The study presents an adaptive optics retinal imager designed for dynamic eye‑movement correction. The system uses a retinal tracker and stabilizer, a wide‑field line‑scan SLO, a MEMS‑based adaptive‑optics SLO, and a confocal‑aperture selection detection scheme to characterize the double‑pass point‑spread function. The device achieved excellent performance, with adaptive optics boosting small‑aperture brightness and contrast by over twofold, reducing displaced‑aperture brightness, stabilizing retinal images within 18 µm 90 % of the time, and enabling automatic cross‑correlation alignment.

Abstract

We describe the design and performance of an adaptive optics retinal imager that is optimized for use during dynamic correction for eye movements. The system incorporates a retinal tracker and stabilizer, a wide-field line scan scanning laser ophthalmoscope (SLO), and a high-resolution microelectromechanical-systems-based adaptive optics SLO. The detection system incorporates selection and positioning of confocal apertures, allowing measurement of images arising from different portions of the double pass retinal point-spread function (psf).

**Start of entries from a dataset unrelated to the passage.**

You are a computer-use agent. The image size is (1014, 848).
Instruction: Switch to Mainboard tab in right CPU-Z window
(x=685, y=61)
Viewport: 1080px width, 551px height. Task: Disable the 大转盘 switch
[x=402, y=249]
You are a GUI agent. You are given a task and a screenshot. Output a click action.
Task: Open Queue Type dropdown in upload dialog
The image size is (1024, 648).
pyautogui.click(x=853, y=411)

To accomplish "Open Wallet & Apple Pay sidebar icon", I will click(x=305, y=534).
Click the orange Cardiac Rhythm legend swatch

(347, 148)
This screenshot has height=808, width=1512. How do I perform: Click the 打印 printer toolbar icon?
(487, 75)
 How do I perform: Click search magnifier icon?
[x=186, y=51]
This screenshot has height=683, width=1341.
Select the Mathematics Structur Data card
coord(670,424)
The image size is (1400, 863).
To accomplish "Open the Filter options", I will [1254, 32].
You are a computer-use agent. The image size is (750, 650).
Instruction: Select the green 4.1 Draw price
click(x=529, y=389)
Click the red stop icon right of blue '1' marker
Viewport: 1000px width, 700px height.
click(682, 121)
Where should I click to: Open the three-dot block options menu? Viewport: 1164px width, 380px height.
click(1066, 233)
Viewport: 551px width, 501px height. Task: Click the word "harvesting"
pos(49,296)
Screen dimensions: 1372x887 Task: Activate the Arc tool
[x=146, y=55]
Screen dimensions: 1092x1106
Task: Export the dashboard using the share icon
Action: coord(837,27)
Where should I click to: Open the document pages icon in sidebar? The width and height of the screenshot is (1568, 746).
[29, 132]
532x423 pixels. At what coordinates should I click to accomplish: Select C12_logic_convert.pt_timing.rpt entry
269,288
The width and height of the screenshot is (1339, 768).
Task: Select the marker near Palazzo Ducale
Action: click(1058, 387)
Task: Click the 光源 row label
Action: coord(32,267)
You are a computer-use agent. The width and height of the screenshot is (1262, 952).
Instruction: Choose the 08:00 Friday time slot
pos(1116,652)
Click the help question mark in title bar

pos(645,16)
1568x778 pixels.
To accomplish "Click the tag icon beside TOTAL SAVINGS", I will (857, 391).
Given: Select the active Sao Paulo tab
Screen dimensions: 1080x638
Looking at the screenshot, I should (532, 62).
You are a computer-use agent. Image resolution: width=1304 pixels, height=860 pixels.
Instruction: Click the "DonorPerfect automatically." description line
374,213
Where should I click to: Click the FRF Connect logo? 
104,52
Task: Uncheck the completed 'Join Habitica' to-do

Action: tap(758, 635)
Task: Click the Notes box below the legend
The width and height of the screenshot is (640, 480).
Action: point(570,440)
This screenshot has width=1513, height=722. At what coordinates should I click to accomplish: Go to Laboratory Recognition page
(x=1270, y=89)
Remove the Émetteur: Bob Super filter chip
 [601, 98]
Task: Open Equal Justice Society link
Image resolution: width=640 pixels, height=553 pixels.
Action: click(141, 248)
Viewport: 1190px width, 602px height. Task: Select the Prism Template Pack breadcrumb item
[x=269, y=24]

System performance was excellent. The adaptive optics increased the brightness and contrast for small confocal apertures by more than 2× and decreased the brightness of images obtained with displaced apertures, confirming the ability of the adaptive optics system to improve the psf. The retinal image was stabilized to within 18μm 90% of the time. Stabilization was sufficient for cross-correlation techniques to automatically align the images.